RADAR KUDUS - Nasib kurang beruntung menimpa petarung kebanggaan Indonesia, Jeka Saragih, dalam ajang UFC 316 yang digelar Minggu pagi WIB, 8 Juni 2025.
Berlaga di Prudential Center, Newark, New Jersey, Jeka harus menelan kekalahan pahit hanya dalam 28 detik saat melawan Joo Sang Yoo dari Korea Selatan.
Sebuah hook kiri yang meluncur cepat menghantam rahang Jeka dan langsung mengakhiri pertarungan di ronde pertama.
Momen itu menjadi babak kelam bagi karier Jeka yang baru saja bangkit usai kemenangan apiknya melawan Lucas Alexander.
Namun, malam itu, pukulan maut dari "Zombie Jr" menjadi mimpi buruk. Meski tampil agresif sejak awal dengan kombinasi pukulan kanan dan mengantisipasi tendangan lawan, celah terbuka dimanfaatkan Joo dengan kejam—dan hasilnya, KO cepat yang menyentak publik Indonesia.
Kekalahan Bukan Akhir: Daud Yordan Tampil Membela
Tapi di balik kegagalan tersebut, ada suara dukungan yang menghangatkan hati. Petinju kawakan nasional, Daud “The Boxing Senator” Yordan, muncul sebagai sosok yang menenangkan badai. Lewat akun Instagram-nya, Daud menyampaikan pesan menyentuh yang mengundang perhatian.
“Juara sejati bukan yang selalu menang. Tapi mereka yang tak pernah berhenti berjuang, walau pernah jatuh. Kita tetap bangga padamu, bro Jeka.”

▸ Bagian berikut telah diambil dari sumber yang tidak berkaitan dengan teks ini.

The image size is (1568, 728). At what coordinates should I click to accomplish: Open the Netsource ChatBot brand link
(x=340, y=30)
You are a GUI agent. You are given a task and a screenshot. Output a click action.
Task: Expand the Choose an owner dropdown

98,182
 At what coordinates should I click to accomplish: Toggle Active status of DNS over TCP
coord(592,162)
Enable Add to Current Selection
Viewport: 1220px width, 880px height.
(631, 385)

Ungkapan tersebut bukan sekadar basa-basi media sosial. Daud mengaku telah menghubungi langsung Jeka melalui sambungan telepon untuk memberikan dukungan moral secara pribadi. Sebagai sesama petarung profesional, Daud memahami betul bagaimana rasanya kalah di atas panggung besar, dan pentingnya mental untuk kembali berdiri.
“Saya tadi sudah telponan dengan dia. Saya bilang, tetap semangat, bro. Kembali ke gym, perbaiki kekurangan, dan tatap laga berikutnya,” ujar Daud.
Jeka di Persimpangan: Ujian Mental Seorang Pejuang
Pertarungan melawan Joo Sang Yoo menjadi yang ketiga bagi Jeka di pentas UFC.
Dengan rekor satu kemenangan dan dua kekalahan, Jeka kini menghadapi fase kritis dalam perjalanannya di dunia MMA profesional.
Tapi seperti yang dikatakan Daud, kemenangan tak hanya diukur dari skor—melainkan dari kemampuan untuk bangkit setelah dijatuhkan.
Jeka bukan hanya membawa namanya sendiri, tetapi juga membawa harapan ribuan anak muda Indonesia yang bermimpi bisa bersinar di kancah dunia.
Ia adalah simbol dari perjuangan, dari seorang putra Simalungun yang menembus panggung internasional dengan semangat juang luar biasa.
Bangkit atau Tersingkir? Semua Tergantung Langkah Jeka Selanjutnya
Kini, bola berada di tangan Jeka. Akan sangat mudah baginya untuk tenggelam dalam kritik dan tekanan, namun sejarah atlet besar menunjukkan bahwa mereka yang bangkit dari kejatuhan justru menciptakan kisah legendaris.
Daud Yordan sendiri adalah contoh hidup dari hal tersebut. Petinju yang sempat mengalami naik-turun dalam kariernya, kini menjadi ikon ketekunan dan semangat pantang menyerah.
Dan kini, dia mengulurkan tangan kepada Jeka, agar sahabat seprofesinya itu tidak larut dalam kekecewaan.
Penutup: Jangan Pernah Hitung Jeka Saragih Habis
Pertarungan belum berakhir bagi Jeka Saragih. Kekalahan ini bukan vonis, melainkan ujian karakter.
Dengan dukungan dari figur seperti Daud Yordan dan harapan rakyat Indonesia di pundaknya, Jeka memiliki semua bahan untuk membalikkan keadaan.
UFC 316 memang jadi hari buruk bagi Jeka, tapi bisa saja jadi awal dari comeback spektakuler. Dunia MMA tahu—yang menentukan bukan berapa kali kau jatuh, tapi berapa kali kau bangkit.
Dan Jeka, kita yakin, belum selesai.
Indonesia masih menanti kejutanmu berikutnya.